Western Cape Doing All it Can with Limited Time and Resources
Daniel Johnson, Spokesman, Western Cape Department of Cultural Affairs and Sport
Cheryl Roberts's letter, "Empty seats shocker" (Cape Times, January 15) unfortunately does not reflect the true state of play around the African Championship of Nations (Chan) tournament.
It is correct to say that football's largest fan base is the working class and that successful tournaments attract large numbers of spectators. Roberts then, however, blames, among others, the Western Cape government for the timing of the event and the lack of fans at the games and, rather disingenuously, introduces the notion of privilege - the free MyCiti Bus Service from Hout Bay to the Cape Town Stadium compared with free transport from the townships.
The truth is that:
- Unlike the World Cup, South Africa did not have the luxury of time on its side. It is by default that our country is hosting Afcon and extension Chan 2014. Initially, Libya was charged with the responsibility of hosting the Afcon and Chan, but was unable to do so. The Chan local organising committee, as a result, had only approximately five months in which to prepare for this event. The timing of the event - a time "when the working class is broke" - was not determined by the Western Cape government.
- The timing was determined by the Confederation of African Football calendar.
- The ticketing and marketing of Chan are controlled by the confederation and the Chan local organising committee, and not the Western Cape government.
We therefore do not have unlimited access to "free tickets". Thus far, however, the Department of Cultural Affairs and Sport has been able to access 3 000 tickets a game from the Chan local organising committee, as we have been charged with the responsibility of promoting the Chan tournament through mass mobilisation, putting bums on seats. These tickets have been distributed to sport councils, South African Football Association and other organisations in our network.
The department has also provided transport to matches for fans from areas such as Delft, Heideveld, Mitchells Plain, Khayelitsha, Nyanga, KTC, Samora Marcel, Uitsig, Manenberg and Bokmakierie. Metrorail is also providing free transport to Cape Town station from where fans can access the MyCiti buses.

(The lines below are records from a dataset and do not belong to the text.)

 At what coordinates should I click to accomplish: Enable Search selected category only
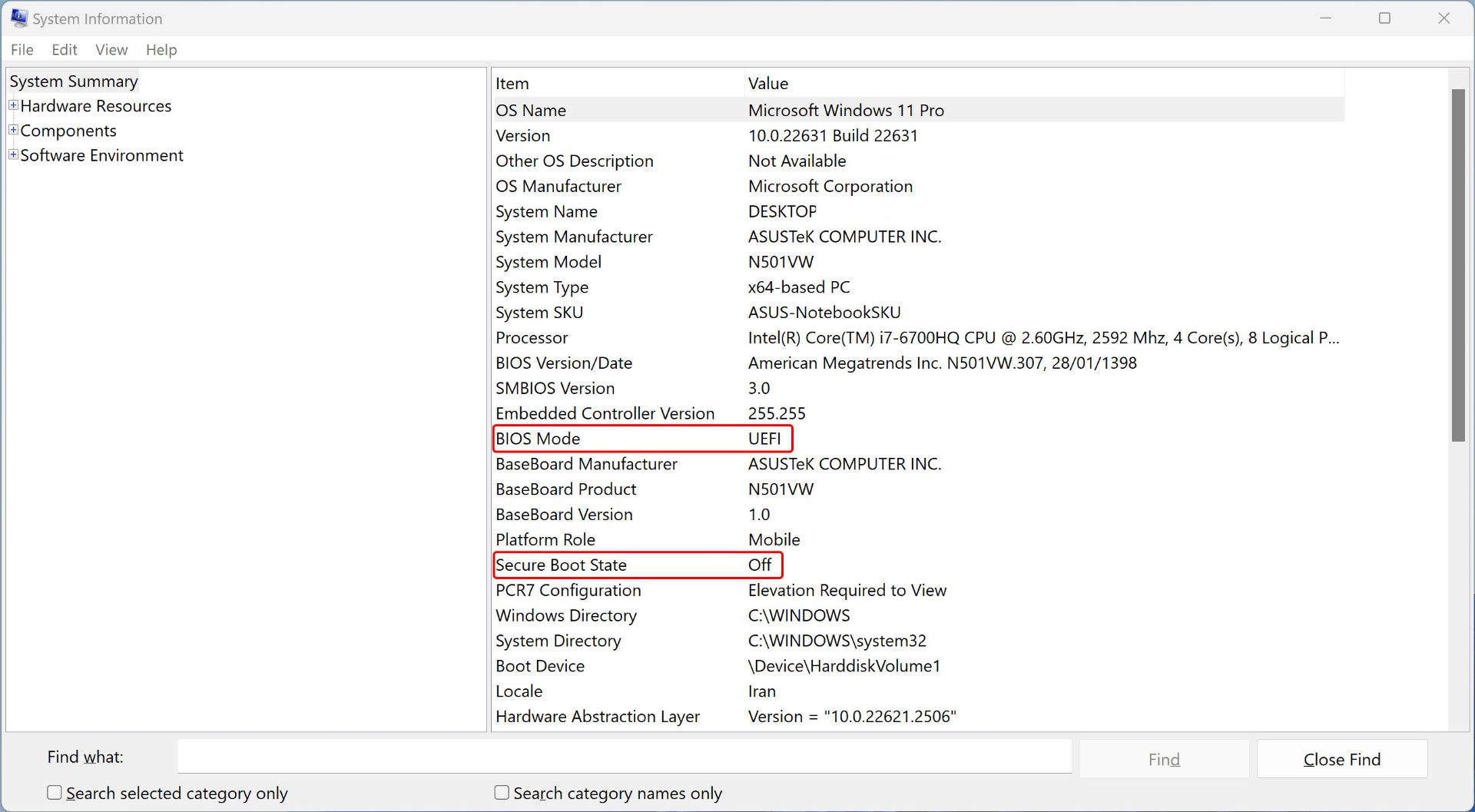point(55,792)
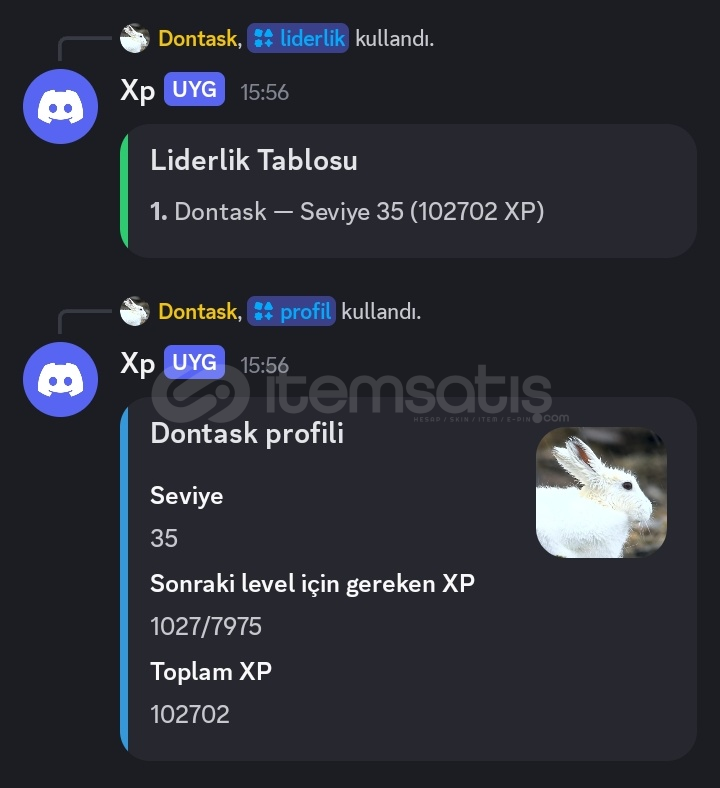Click the UYG badge on first Xp message

coord(194,89)
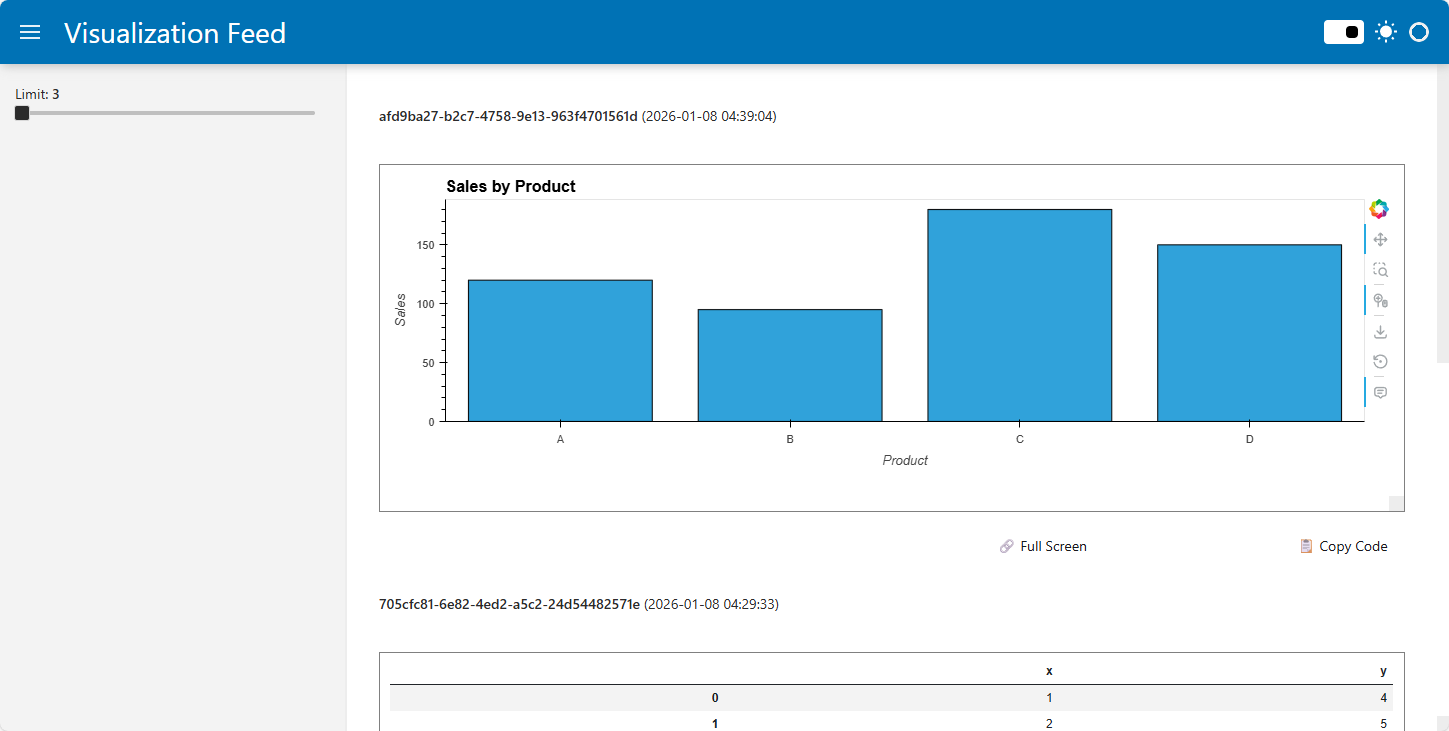
Task: Click the y column header in table
Action: point(1383,671)
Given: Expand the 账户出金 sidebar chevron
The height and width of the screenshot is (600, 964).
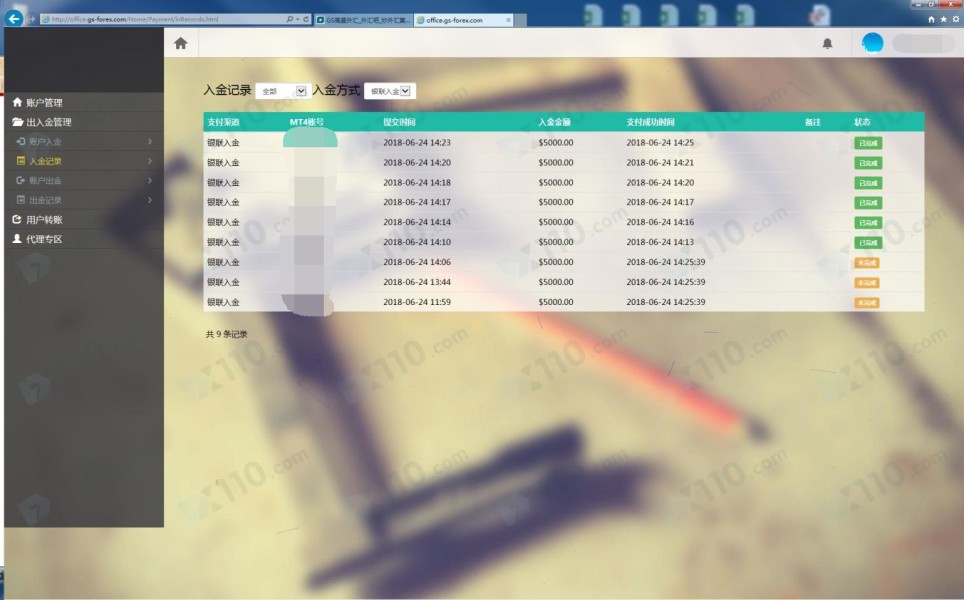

Finally, one has to put the attendance numbers into context. While the stadiums are not full, the reality is that attendance at the Cape Town Stadium and Athlone Stadium far exceeds the numbers at PSL matches and that of the Eight Nations U20 championship held in 2012. During the Eight Nations U20, attendance averaged between 5 000 and 6 000 a game.
Chan's opening game, Bafana versus Mozambique (not a big name in African Football), attracted 26 000 people. On Sunday at Athlone Stadium, Zimbabwe versus Morocco attracted 12 000 spectators. In Cape Town football terms, this is great support, taking into consideration that Ajax's average attendance is in the region of 5 000.
Clearly, there is an interest from Capetonians and this interest will increase as the tournament unfolds, especially if Bafana progresses. Roberts's assertion that officials "can't seem to grasp that a successful tournament must have fans on seats, supporting the matches" displays a serious lack of knowledge of the work being done by the provincial department to provide communities with access to Chan.
I can assure her that officials who are at the coal face of sport delivery on a daily basis do and will, regardless of ill-informed criticism, and within the constraints of available resources, continue to create opportunities for our communities to experience the thrill of watching international sport being played in the Western Cape.